→ Work instruction: Go through the lines below and count those that contain "agent"; the number is all that should be returned.

→ Stored data:
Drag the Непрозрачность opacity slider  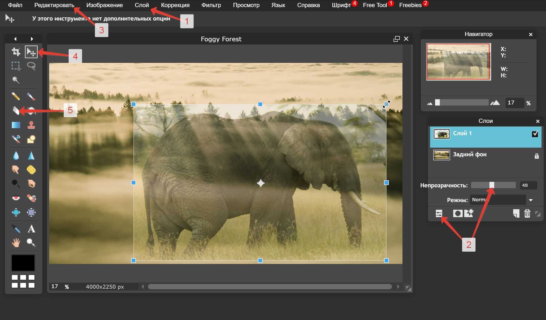coord(491,185)
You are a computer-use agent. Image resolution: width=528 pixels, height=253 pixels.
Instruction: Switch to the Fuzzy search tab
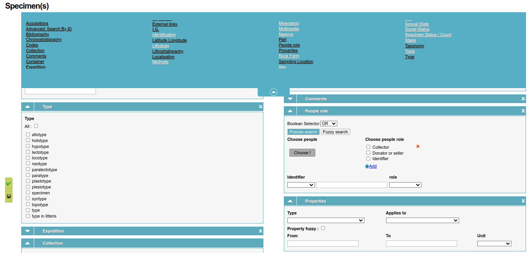[x=335, y=131]
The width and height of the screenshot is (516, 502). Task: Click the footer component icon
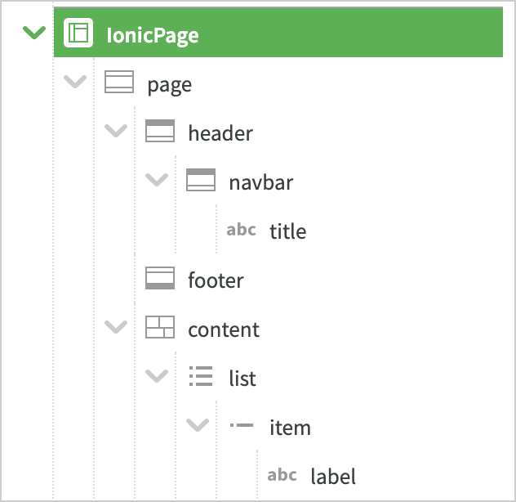[x=160, y=280]
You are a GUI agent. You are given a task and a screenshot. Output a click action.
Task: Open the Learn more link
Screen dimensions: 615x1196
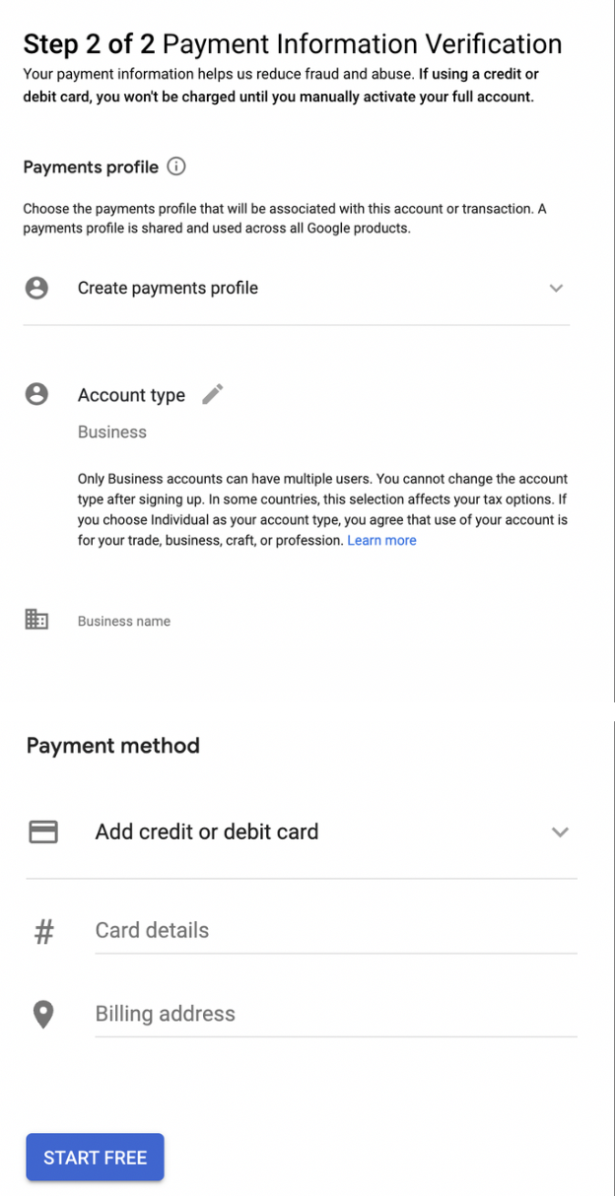[x=381, y=540]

→ Answer to the problem: 2